— RECORDS TO PROCESS —
>>>

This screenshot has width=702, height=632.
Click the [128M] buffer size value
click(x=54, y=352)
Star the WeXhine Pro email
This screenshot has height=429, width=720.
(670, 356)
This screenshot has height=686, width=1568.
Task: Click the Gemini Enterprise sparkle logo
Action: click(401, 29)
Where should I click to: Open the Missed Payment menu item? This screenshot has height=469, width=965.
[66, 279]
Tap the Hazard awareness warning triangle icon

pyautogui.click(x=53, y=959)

<<<
>>>

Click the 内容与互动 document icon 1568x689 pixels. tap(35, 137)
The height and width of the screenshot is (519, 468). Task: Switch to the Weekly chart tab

<<<

— ASSIGNMENT —
Among the entries above, the lines between the ones containing "Click the 内容与互动" and "The height and", inclusive, are to be transcribed exactly. No other line is to be given.

— WRITTEN SOLUTION —
Click the 内容与互动 document icon 1568x689 pixels. tap(35, 137)
The height and width of the screenshot is (519, 468). Task: Switch to the Weekly chart tab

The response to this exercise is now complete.